Я ответил отрицательно.
– Это изумительная игра, – продолжал он, – при всей своей простоте она как бы предназначена для людей с выдающимися способностями. Приступив к ней, человек словно отрешается от своего "я", вернее сказать, становится на такую точку зрения, с которой он может наблюдать за непостижимо странными переплетениями и сцеплениями, незримые нити которых прядет некая таинственная сила, называемая нами Случай. Выигрыш и проигрыш – как бы два полюса, а между ними снует загадочный механизм, который мы только приводим в движение, но действует он по своему собственному произволу… Вам непременно надо выучиться игре в фараон, я сам ознакомлю вас с ее правилами.
Я стал его уверять, что никогда не испытывал интереса к игре в карты, которая, как мне говорили, весьма опасна и разорительна.
Герцог рассмеялся и продолжал, зорко вглядываясь в меня своими живыми и ясными глазами:
– Ну, это ребячество со стороны тех, кто вас в этом уверял. Но чтобы вы в конце концов не заподозрили во мне игрока, заманивающего вас в сети, я должен назвать себя… Я -герцог, и если вам нравится в моей резиденции, оставайтесь тут и посещайте мой кружок, где подчас играют в фараон, не подвергаясь опасности разорения, ибо я этого не допущу, хотя игра и должна быть крупной, чтобы возбуждать интерес, ведь если ставки мизерны, Случай становится ленивым.

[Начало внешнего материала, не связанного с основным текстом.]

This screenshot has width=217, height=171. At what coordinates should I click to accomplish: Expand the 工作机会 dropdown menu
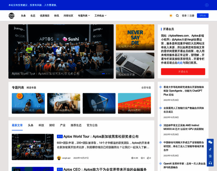click(x=101, y=16)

Герцог совсем было собрался уходить, но снова, повернувшись ко мне, спросил:
– Однако с кем я разговариваю?
Я назвался Леонардом и сказал, что занимаюсь науками и живу на свои частные средства, что не принадлежу к дворянству и, следовательно, едва ли смогу воспользоваться его милостивым приглашением бывать при дворе.
– Да что там дворянство, дворянство! – горячо воскликнул герцог. – Вы, как я лично убедился, образованный и одаренный человек… Наука – вот ваша дворянская грамота, и она дает вам право являться к моему двору. Adieu, господин Леонард, до свидания!

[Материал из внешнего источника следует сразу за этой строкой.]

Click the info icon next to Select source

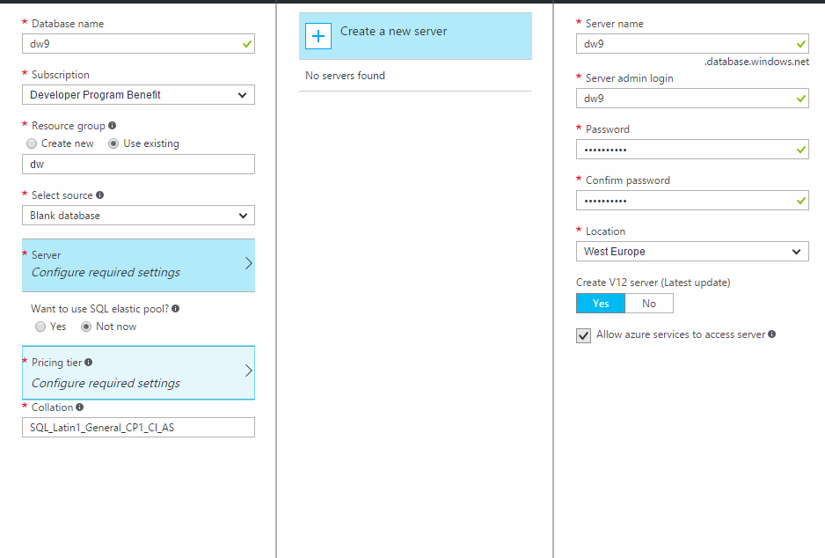tap(100, 195)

Таким образом, желание мое исполнилось скорее и легче, чем я мог ожидать.
Впервые в жизни мне предстояло появиться при дворе, даже войти в придворный круг. И мне вспоминались всевозможные истории о придворном коварстве, кознях и интригах, которые столь изобретательно измышляются нашими романистами и драматургами. По словам этих сочинителей, государя обычно окружают злодеи и проходимцы, которые все представляют ему в ложном свете, а среди них особенно отличаются гофмаршал, гордый своим происхождением пошлый глупец, затем первый министр, коварный и алчный злодей, да еще камер-юнкеры, беспутные совратители невинных дев… На всех лицах притворная приветливая улыбка, а в сердце обман и ложь. Они в приторно-нежных словах расточают уверения в своих дружеских чувствах, угодничают и извиваются, но каждый из них -непримиримый враг всех остальных и норовит подставить ножку лицу, стоящему выше его, а самому занять его место, чтобы со временем подвергнуться той же участи. Придворные дамы некрасивы, горды, злоязычны и влюбчивы, они расставляют свои сети и силки, которых надо беречься как огня.